#### [WORK TO COMPLETE]
What is the number of lines in the entries that contain the word "arrow"? Reply with that number only.

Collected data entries
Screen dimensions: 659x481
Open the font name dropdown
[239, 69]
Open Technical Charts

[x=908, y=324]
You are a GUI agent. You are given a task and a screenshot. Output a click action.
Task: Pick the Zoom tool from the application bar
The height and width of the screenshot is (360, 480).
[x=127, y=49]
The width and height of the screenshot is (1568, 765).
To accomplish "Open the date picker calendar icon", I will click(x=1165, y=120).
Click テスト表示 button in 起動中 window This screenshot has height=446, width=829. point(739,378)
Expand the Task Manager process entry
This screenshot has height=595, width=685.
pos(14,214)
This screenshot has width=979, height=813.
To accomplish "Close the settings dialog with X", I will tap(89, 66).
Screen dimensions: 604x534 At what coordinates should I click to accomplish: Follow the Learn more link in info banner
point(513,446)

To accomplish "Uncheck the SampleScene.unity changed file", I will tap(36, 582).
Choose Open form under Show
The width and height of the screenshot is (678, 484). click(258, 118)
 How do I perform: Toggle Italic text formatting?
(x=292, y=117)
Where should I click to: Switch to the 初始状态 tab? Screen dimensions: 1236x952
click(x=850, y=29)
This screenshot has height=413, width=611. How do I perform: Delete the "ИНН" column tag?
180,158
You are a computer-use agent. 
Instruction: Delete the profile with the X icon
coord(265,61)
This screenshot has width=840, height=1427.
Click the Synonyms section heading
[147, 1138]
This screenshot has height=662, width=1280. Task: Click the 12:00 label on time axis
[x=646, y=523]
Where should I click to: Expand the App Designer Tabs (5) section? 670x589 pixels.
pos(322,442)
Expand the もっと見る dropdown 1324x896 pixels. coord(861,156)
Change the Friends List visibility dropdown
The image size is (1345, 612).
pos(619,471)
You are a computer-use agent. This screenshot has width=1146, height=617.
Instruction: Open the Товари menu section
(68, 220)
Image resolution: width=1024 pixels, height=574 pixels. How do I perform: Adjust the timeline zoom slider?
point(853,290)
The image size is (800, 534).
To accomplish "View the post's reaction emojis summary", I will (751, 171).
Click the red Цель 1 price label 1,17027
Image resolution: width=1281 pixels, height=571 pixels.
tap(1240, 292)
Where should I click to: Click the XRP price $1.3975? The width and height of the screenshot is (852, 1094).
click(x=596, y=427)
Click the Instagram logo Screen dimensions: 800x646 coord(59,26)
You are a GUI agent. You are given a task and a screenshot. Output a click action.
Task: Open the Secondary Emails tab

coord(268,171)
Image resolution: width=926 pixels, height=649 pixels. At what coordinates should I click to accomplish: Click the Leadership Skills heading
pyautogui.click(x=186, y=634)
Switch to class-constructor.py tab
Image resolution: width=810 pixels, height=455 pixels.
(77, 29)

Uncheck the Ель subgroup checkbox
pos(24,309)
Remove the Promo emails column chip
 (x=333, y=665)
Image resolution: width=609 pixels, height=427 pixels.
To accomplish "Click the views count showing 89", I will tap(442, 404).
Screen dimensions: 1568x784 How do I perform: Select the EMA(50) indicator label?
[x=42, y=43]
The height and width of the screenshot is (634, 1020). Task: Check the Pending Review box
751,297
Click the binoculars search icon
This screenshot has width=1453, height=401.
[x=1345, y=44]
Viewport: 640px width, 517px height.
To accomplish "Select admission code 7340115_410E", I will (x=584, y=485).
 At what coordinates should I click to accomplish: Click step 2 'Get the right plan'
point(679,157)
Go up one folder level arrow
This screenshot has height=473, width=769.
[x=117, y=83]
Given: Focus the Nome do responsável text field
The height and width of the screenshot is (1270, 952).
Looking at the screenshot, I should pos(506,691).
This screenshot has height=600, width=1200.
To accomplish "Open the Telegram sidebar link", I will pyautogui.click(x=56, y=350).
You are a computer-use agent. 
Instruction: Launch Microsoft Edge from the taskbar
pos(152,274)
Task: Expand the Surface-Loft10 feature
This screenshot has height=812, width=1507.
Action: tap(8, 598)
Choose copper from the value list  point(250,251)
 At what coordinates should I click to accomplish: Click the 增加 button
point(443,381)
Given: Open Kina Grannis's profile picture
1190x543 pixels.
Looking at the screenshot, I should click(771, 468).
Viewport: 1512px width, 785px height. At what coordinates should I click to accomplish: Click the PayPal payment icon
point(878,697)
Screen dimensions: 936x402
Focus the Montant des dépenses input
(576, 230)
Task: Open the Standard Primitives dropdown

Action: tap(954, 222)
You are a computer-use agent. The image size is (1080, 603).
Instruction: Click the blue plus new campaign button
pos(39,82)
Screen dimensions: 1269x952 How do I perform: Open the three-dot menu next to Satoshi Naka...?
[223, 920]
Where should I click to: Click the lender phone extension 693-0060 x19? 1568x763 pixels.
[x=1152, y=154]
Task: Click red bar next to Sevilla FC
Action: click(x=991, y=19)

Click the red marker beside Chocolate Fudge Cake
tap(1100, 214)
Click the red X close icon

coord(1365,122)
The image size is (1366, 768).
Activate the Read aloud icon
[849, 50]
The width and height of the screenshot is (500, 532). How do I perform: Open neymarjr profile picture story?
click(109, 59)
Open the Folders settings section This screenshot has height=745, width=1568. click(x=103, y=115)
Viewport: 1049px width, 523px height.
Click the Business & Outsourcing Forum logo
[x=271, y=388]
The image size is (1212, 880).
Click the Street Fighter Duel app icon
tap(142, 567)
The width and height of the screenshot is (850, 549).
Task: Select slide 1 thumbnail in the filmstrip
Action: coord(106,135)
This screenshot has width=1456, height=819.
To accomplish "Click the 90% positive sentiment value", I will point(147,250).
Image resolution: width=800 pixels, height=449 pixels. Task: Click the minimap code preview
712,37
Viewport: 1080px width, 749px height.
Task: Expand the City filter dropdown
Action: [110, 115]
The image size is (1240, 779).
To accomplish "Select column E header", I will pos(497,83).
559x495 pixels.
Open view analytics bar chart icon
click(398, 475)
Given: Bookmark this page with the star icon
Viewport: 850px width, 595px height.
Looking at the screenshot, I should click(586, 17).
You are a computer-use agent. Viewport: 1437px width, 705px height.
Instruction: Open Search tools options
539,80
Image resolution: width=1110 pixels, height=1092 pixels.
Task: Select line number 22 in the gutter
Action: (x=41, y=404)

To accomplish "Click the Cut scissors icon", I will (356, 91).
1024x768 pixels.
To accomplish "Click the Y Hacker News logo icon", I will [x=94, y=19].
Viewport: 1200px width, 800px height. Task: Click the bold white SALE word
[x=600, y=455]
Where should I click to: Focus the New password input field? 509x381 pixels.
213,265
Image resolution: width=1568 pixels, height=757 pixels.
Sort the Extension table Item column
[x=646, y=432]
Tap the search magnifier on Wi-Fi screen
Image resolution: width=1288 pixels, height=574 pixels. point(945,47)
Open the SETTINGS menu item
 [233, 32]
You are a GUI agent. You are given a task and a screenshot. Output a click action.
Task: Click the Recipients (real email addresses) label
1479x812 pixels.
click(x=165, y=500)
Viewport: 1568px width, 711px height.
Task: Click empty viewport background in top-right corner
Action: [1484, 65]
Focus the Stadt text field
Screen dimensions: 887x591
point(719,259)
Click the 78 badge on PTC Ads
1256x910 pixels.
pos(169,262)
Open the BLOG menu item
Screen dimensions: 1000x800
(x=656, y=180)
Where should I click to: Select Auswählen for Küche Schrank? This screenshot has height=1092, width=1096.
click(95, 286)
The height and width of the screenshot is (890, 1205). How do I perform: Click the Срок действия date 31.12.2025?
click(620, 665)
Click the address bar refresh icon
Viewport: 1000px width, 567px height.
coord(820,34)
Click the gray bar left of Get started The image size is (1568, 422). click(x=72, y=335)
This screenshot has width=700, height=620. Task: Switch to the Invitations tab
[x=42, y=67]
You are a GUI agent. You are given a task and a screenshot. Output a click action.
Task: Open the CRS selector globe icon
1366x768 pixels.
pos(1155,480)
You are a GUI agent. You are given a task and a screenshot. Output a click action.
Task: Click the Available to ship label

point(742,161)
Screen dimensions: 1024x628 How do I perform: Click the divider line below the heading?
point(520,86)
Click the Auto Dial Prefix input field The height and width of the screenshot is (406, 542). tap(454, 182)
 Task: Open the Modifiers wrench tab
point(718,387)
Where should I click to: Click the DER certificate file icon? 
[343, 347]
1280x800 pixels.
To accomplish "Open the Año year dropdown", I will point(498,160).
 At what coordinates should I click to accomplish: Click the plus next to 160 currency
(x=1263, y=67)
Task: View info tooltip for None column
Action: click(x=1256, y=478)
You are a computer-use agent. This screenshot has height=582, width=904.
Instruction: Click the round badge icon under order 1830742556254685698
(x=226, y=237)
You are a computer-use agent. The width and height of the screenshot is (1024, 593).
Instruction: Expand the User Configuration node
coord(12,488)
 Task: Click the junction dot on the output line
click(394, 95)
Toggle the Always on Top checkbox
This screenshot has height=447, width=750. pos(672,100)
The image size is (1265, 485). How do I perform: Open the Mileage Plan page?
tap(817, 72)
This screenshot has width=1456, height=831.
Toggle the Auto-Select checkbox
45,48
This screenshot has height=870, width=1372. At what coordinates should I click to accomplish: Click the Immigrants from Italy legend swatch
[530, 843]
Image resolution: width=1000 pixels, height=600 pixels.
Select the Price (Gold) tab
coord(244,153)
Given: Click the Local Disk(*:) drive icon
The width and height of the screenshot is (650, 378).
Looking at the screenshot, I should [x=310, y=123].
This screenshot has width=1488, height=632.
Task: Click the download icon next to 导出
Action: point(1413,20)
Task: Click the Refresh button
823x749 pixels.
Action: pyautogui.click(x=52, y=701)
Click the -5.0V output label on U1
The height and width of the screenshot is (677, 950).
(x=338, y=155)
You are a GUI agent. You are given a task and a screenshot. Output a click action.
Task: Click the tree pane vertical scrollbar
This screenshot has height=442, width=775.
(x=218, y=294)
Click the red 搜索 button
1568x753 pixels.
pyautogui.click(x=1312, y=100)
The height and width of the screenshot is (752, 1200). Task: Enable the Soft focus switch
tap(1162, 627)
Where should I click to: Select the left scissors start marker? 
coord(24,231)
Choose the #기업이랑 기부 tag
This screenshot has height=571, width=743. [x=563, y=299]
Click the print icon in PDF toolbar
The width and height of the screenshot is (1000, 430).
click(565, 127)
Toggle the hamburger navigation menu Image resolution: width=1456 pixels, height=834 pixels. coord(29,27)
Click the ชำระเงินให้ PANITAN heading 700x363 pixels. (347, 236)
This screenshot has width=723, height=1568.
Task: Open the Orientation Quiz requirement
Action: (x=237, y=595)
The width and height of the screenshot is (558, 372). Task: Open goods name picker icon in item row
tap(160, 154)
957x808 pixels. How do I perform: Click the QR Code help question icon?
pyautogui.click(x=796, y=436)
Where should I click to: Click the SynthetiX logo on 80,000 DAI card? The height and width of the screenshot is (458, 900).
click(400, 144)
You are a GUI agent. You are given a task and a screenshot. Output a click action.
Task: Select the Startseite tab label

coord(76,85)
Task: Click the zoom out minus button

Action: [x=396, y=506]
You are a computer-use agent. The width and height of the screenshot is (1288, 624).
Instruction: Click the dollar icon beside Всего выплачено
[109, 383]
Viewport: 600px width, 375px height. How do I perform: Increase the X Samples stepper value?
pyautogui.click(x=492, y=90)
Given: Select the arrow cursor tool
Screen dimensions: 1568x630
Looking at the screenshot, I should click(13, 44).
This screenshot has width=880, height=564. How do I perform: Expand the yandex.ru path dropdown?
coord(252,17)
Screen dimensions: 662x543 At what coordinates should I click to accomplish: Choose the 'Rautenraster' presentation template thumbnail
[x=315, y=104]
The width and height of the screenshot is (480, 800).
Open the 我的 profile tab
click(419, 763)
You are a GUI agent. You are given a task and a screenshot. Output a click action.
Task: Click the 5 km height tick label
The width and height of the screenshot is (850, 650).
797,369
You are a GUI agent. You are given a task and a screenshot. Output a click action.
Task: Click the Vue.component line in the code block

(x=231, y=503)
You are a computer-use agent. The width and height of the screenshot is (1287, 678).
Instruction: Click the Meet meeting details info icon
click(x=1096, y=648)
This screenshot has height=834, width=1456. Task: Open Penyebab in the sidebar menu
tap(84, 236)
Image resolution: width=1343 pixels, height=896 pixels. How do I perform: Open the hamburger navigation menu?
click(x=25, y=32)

#### [ANSWER SPACE]
2